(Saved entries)
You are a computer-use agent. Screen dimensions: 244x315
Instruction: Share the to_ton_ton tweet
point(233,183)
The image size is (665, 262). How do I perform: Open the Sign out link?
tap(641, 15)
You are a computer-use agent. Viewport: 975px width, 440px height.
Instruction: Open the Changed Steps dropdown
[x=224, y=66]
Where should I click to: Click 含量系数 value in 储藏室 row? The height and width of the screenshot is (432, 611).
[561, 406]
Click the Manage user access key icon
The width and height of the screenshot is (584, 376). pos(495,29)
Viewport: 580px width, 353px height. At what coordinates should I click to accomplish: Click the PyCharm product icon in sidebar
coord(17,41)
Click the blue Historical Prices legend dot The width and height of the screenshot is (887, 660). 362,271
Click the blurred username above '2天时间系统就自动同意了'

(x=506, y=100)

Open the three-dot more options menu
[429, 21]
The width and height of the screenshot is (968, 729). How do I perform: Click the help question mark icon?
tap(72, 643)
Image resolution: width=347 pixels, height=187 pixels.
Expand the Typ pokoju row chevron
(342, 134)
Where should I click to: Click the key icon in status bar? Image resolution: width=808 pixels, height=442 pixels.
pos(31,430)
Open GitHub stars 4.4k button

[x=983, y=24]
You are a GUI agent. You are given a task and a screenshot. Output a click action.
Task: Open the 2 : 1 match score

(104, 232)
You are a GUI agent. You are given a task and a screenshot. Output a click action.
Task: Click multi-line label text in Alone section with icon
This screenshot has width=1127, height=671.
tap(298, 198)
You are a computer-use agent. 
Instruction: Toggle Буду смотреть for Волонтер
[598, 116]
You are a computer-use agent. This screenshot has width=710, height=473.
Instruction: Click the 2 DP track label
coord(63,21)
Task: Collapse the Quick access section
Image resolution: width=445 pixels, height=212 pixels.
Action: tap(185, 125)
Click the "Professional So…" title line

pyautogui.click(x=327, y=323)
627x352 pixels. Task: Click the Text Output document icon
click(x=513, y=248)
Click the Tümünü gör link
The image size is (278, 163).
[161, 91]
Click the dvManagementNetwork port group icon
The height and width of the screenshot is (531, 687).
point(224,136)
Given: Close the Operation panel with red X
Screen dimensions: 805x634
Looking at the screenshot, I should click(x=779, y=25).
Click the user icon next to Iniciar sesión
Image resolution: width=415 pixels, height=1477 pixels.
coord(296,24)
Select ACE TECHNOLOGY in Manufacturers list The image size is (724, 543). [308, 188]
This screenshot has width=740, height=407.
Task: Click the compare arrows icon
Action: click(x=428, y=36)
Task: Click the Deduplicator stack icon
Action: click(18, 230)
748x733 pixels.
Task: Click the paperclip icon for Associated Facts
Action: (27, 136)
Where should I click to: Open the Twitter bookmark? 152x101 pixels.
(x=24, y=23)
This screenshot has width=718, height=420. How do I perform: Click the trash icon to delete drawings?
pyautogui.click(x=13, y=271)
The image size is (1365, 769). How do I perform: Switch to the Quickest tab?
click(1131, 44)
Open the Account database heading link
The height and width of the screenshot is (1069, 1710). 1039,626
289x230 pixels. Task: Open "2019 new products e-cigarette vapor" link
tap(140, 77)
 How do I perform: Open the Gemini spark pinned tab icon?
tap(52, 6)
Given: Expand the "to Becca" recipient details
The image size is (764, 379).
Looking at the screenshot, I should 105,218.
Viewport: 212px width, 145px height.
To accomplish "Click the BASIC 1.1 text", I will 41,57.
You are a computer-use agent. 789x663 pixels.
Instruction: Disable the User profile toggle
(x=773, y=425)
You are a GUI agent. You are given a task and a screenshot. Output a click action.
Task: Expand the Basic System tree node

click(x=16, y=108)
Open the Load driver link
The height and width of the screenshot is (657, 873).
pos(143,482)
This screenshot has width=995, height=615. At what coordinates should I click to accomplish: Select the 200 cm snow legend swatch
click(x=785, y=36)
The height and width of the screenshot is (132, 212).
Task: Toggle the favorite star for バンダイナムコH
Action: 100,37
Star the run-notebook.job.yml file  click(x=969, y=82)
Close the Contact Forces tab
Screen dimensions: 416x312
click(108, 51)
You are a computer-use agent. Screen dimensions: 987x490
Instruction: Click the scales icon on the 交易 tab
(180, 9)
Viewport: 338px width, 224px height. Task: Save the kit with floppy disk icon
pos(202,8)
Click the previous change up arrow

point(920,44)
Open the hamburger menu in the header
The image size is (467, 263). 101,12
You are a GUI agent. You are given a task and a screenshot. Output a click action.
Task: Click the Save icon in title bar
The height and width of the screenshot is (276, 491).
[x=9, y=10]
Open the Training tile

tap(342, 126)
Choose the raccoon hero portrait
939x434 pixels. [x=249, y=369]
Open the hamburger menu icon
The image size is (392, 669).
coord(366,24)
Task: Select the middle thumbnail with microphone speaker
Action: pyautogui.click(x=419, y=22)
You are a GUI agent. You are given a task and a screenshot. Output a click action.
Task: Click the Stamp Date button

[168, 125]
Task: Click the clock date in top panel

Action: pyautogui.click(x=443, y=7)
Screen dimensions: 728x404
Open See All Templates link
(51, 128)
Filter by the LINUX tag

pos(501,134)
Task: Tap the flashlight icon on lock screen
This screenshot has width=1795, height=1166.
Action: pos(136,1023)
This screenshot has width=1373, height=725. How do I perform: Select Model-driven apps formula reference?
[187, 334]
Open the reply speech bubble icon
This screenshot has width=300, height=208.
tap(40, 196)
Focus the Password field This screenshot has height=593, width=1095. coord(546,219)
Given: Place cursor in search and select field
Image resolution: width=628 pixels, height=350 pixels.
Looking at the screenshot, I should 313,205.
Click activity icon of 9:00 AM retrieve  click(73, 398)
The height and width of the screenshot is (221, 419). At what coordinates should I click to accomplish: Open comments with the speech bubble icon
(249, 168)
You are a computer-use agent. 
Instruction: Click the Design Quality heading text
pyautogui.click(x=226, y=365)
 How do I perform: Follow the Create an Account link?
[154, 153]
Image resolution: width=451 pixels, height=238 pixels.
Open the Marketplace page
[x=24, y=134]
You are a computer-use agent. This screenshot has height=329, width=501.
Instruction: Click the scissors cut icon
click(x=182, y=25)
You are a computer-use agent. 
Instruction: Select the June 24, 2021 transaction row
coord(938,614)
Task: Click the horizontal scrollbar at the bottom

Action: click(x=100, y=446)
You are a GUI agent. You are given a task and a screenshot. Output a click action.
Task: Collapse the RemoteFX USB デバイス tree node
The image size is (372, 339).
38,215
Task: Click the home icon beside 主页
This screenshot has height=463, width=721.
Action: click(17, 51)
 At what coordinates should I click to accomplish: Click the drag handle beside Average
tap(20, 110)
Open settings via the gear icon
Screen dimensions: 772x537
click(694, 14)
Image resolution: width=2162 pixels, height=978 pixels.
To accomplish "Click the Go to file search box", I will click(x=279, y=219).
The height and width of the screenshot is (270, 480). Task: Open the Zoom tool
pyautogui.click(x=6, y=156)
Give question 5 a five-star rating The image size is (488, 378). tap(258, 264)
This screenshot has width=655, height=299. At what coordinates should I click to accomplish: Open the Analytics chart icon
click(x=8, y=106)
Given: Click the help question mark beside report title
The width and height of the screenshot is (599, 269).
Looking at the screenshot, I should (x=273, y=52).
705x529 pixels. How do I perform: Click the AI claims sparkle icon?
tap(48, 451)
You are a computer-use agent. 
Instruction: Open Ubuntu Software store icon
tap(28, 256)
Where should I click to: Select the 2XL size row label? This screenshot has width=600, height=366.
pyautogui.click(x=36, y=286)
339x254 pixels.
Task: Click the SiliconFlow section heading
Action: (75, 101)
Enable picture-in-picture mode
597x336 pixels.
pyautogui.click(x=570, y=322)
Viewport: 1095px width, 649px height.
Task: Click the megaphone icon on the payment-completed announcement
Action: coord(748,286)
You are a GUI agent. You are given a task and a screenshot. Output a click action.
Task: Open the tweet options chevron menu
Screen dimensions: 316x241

▶ **Exercise details**:
Rewrite the stretch of lines from the one containing "Image resolution: width=2162" through the one containing "tap(28, 256)" as a JSON list of strings, one string per line, with blank lines omitted.

▶ **Final result**:
[
  "Image resolution: width=2162 pixels, height=978 pixels.",
  "To accomplish \"Click the Go to file search box\", I will click(x=279, y=219).",
  "The height and width of the screenshot is (270, 480). Task: Open the Zoom tool",
  "pyautogui.click(x=6, y=156)",
  "Give question 5 a five-star rating The image size is (488, 378). tap(258, 264)",
  "This screenshot has width=655, height=299. At what coordinates should I click to accomplish: Open the Analytics chart icon",
  "click(x=8, y=106)",
  "Given: Click the help question mark beside report title",
  "The width and height of the screenshot is (599, 269).",
  "Looking at the screenshot, I should (x=273, y=52).",
  "705x529 pixels. How do I perform: Click the AI claims sparkle icon?",
  "tap(48, 451)",
  "You are a computer-use agent. ",
  "Instruction: Open Ubuntu Software store icon",
  "tap(28, 256)"
]